O salário mínimo de 920 euros chega para viver em Portugal?

O salário mínimo nacional é de 920 euros brutos em 2026, mas o valor que chega à conta bancária é bem diferente e as despesas não param de crescer.

O salário mínimo de 920 euros chega para viver em Portugal?

O salário mínimo nacional subiu para 920 euros brutos em janeiro de 2026, mais 50 euros do que em 2025. É o valor mais alto de sempre em Portugal, mas chega para viver?

A resposta depende de onde se mora e de quanto se gasta. O ponto de partida, porém, é sempre o mesmo: os 920 euros brutos não são o que entra na conta. Depois dos descontos obrigatórios para a Segurança Social, o valor líquido desce para cerca de 818 euros mensais, segundo os dados do Montepio e do Santander.

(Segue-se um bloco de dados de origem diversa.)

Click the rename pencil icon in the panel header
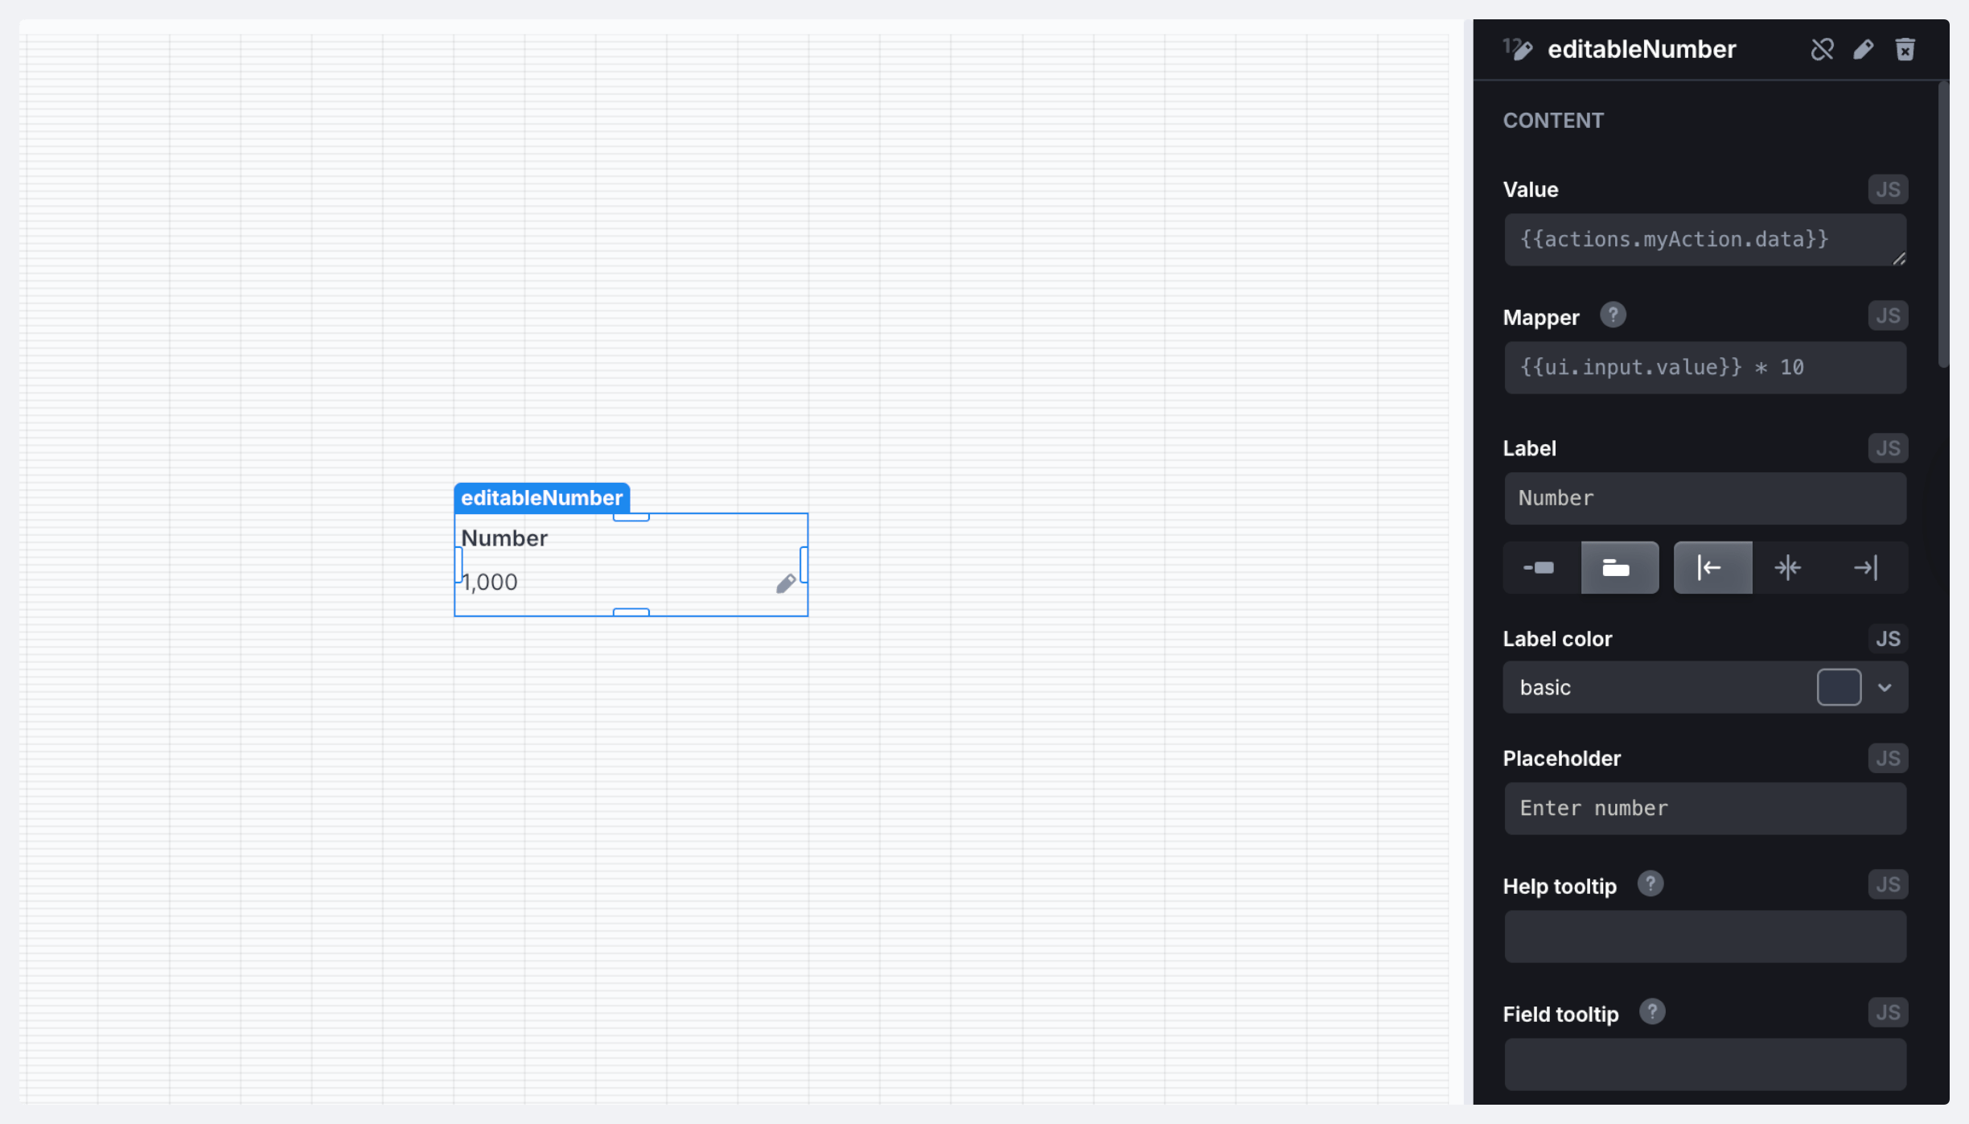Screen dimensions: 1969x1124 click(x=1864, y=50)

O que fica depois dos descontos

Quem recebe o salário mínimo desconta 11% para a Segurança Social, 101,20 euros, e fica isento de retenção na fonte em IRS, graças à atualização do mínimo de existência para 12.880 euros anuais. Na prática, o ordenado que chega à conta é de 818,80 euros. A este valor podem acrescer o subsídio de alimentação e outros complementos, mas esses não fazem parte do salário mínimo nacional.

Habitação: a maior fatia do orçamento

A habitação é, em 2026, a despesa que mais pesa. Em Lisboa e no Porto, um quarto em apartamento partilhado custa entre 450 e 600 euros por mês, mais de metade do salário líquido. Quem vive sozinho e pretende arrendar um apartamento vê o ordenado praticamente consumido pela renda.

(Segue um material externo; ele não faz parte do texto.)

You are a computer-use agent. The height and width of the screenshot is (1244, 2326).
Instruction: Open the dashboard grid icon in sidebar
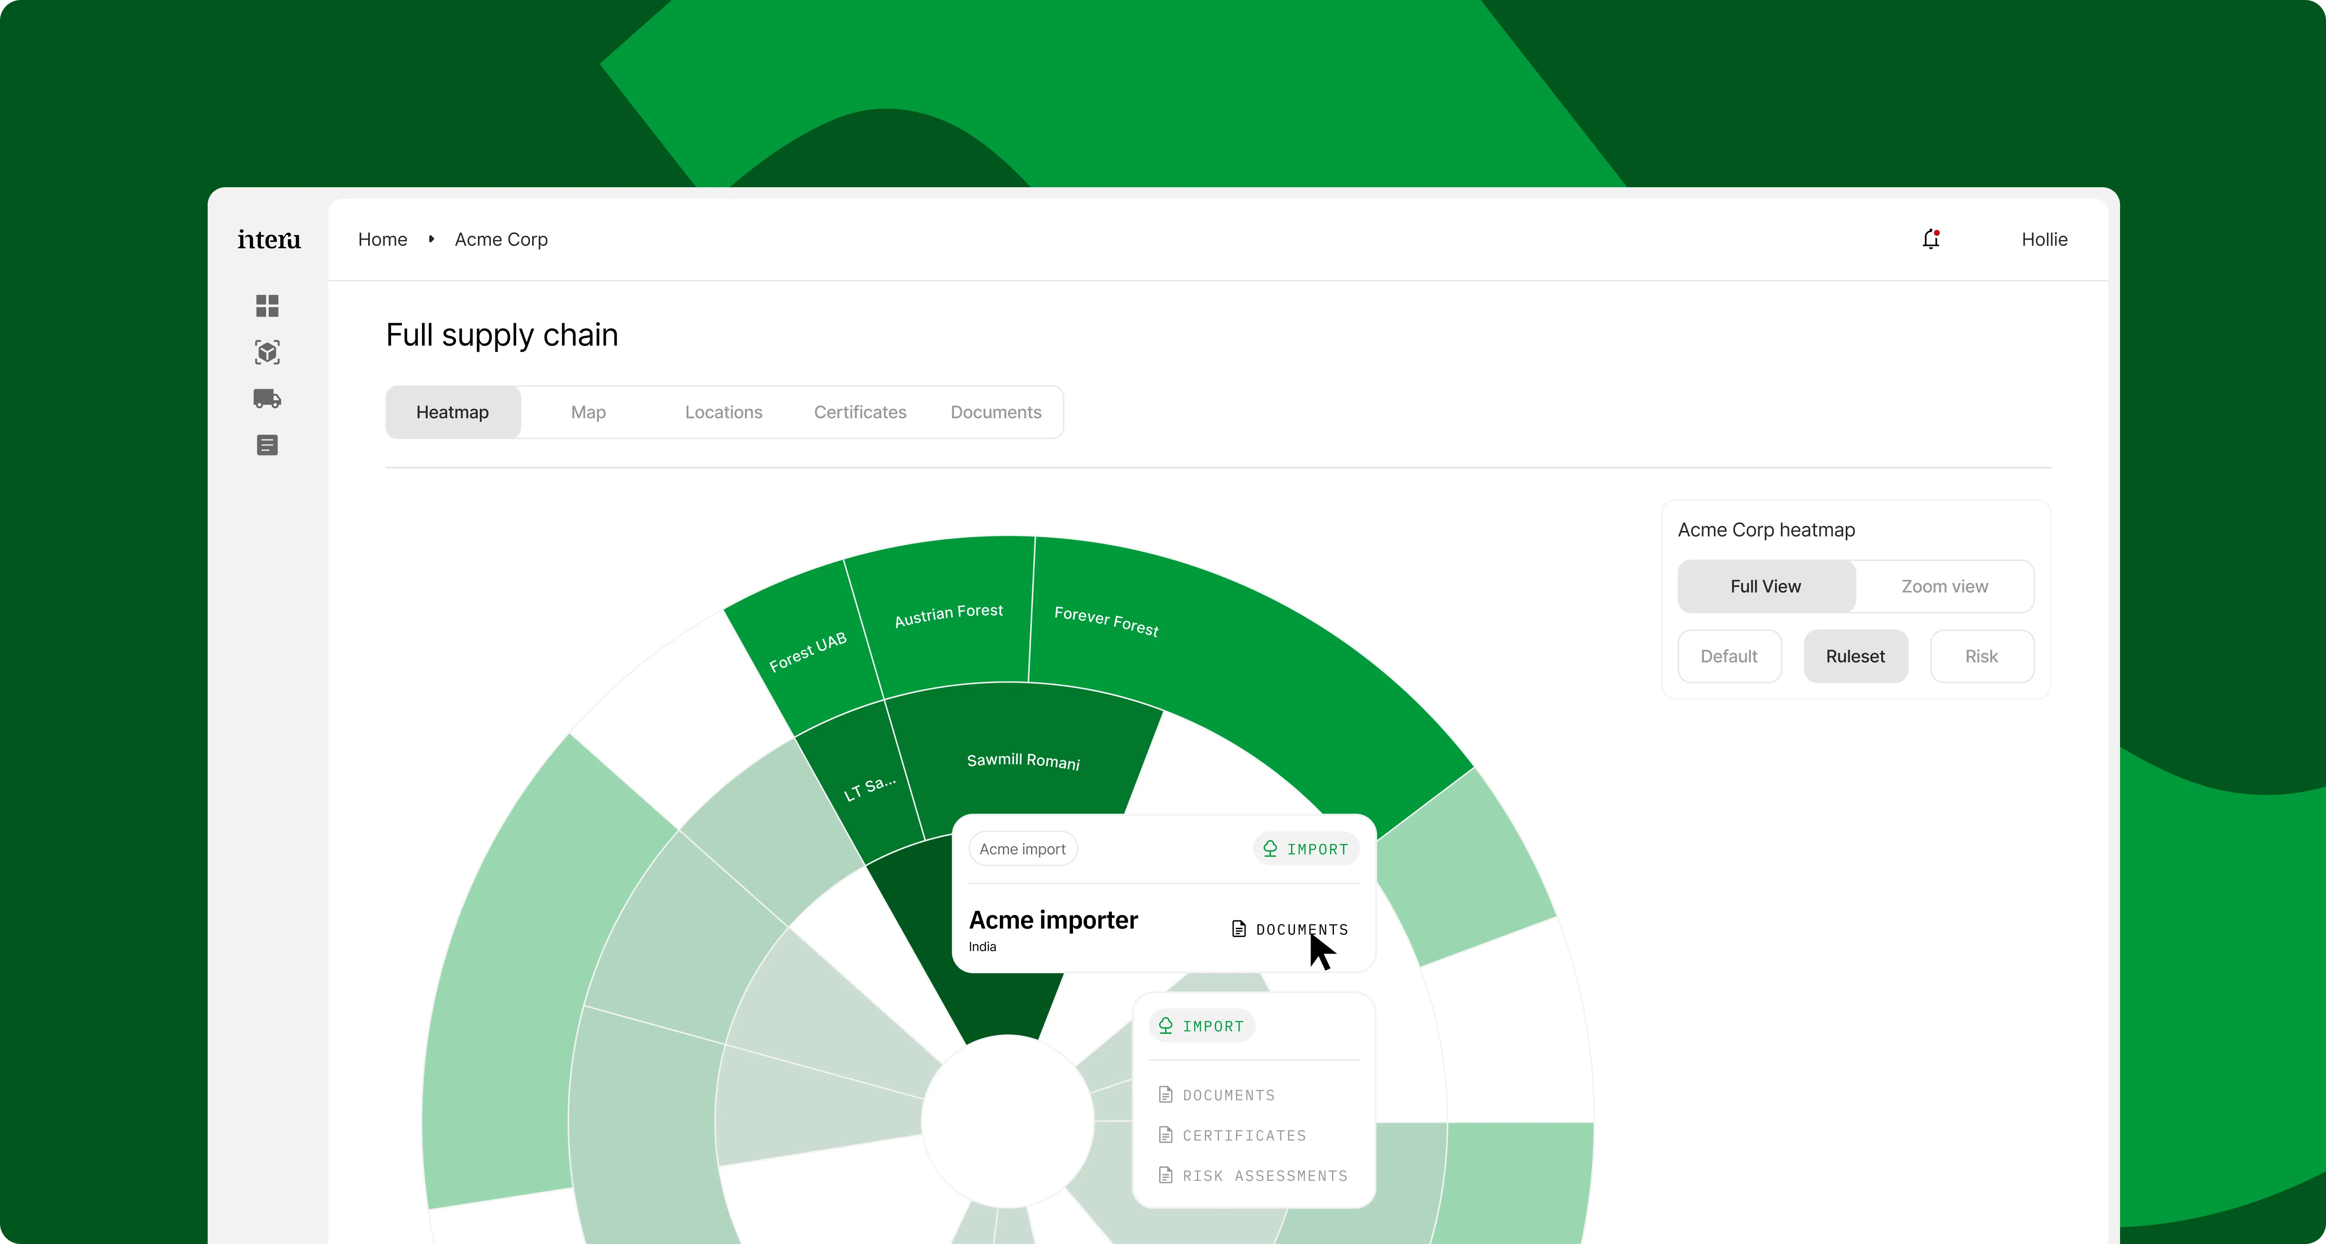[267, 306]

Fora dos grandes centros, o cenário muda. Em cidades como Braga, Coimbra, Aveiro ou no interior do País, os custos de habitação são significativamente mais baixos e o salário mínimo tem outro alcance.

Portugal entre os mais baixos da Europa

O aumento progressivo do salário mínimo nos últimos anos, 760 euros em 2023, 820 em 2024, 870 em 2025 e 920 em 2026, faz parte de um acordo tripartido assinado entre o Governo de Luís Montenegro, a UGT e as confederações patronais em outubro de 2024. O plano prevê novos aumentos: 970 euros em 2027 e 1.020 euros em 2028.

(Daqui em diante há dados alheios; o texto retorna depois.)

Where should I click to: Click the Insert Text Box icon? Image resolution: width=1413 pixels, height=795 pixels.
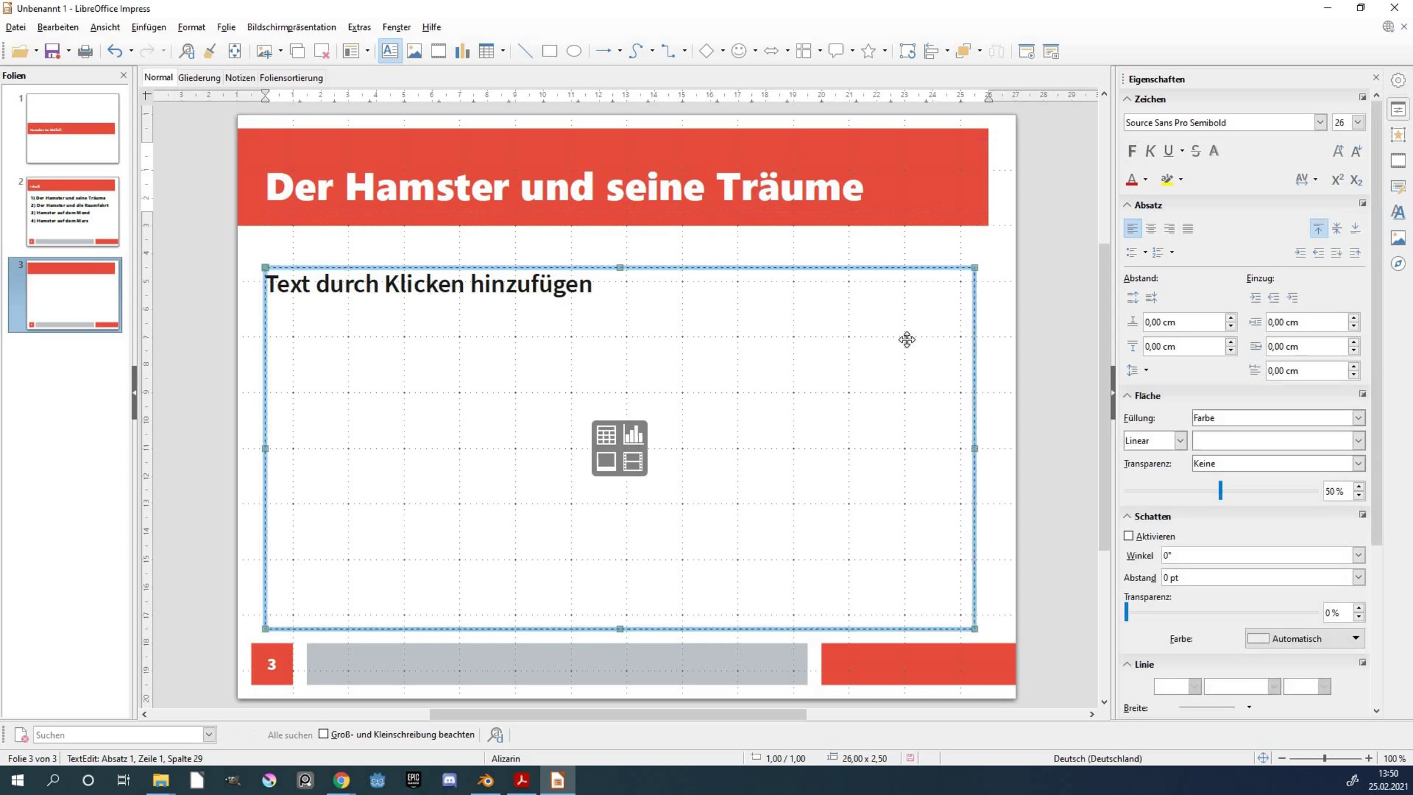(x=390, y=51)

Ainda assim, Portugal mantém-se entre os países da UE com salário mínimo abaixo dos 1.000 euros. Os trabalhadores portugueses fazem em média 39,7 horas semanais, perto de três horas acima da média europeia, e recebem menos de dois terços do salário médio da UE.

Chega ou não chega?

Para quem mora fora de Lisboa e do Porto, partilha casa ou tem despesas de habitação controladas, os 818 euros líquidos permitem cobrir alimentação, transportes e serviços básicos. Para quem vive nas grandes cidades e paga renda a solo, a conta não fecha.

A conclusão é simples: o salário mínimo subiu, mas o custo de vida, sobretudo na habitação, subiu também. E para muitos portugueses, os 920 euros continuam a não ser suficientes.